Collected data

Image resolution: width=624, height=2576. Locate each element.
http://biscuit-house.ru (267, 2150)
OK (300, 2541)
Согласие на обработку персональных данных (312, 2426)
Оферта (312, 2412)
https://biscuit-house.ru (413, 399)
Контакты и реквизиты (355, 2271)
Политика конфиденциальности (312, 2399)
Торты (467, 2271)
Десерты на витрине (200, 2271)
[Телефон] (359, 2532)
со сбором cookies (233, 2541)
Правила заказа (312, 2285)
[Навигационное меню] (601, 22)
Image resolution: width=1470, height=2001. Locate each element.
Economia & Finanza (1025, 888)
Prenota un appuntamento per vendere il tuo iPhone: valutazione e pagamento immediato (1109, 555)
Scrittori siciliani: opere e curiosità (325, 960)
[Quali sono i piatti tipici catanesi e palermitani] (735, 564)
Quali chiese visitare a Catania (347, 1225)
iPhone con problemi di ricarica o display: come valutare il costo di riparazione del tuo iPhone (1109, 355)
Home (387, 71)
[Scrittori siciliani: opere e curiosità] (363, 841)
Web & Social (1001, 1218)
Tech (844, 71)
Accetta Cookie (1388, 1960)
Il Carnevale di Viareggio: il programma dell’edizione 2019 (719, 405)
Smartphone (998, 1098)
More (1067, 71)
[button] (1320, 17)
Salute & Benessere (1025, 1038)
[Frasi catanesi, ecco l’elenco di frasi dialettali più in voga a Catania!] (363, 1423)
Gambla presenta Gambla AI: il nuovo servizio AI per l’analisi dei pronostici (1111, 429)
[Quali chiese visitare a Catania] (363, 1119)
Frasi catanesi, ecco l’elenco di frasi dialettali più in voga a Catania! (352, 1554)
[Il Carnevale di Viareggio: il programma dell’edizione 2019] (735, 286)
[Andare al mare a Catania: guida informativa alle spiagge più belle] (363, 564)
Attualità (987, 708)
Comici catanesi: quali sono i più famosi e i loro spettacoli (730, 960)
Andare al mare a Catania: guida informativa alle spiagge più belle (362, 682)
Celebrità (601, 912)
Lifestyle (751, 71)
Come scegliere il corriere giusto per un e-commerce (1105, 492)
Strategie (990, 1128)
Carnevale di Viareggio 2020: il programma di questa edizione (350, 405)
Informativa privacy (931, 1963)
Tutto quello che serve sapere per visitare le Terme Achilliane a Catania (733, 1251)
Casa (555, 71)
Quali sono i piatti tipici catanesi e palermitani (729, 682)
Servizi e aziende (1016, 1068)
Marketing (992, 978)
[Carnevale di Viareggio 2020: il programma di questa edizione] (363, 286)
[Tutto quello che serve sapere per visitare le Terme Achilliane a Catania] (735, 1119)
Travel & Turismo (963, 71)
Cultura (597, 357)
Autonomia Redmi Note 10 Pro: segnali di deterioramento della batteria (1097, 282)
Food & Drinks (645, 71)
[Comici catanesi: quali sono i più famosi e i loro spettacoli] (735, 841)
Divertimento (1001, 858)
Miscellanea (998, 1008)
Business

**Task to carry out:** From the data above, return every line from the line that has "со сбором cookies (233, 2541)" up to and including the line that has "Economia & Finanza (1025, 888)", exactly.

**Problem solution:**
со сбором cookies (233, 2541)
Правила заказа (312, 2285)
[Навигационное меню] (601, 22)
Image resolution: width=1470, height=2001. Locate each element.
Economia & Finanza (1025, 888)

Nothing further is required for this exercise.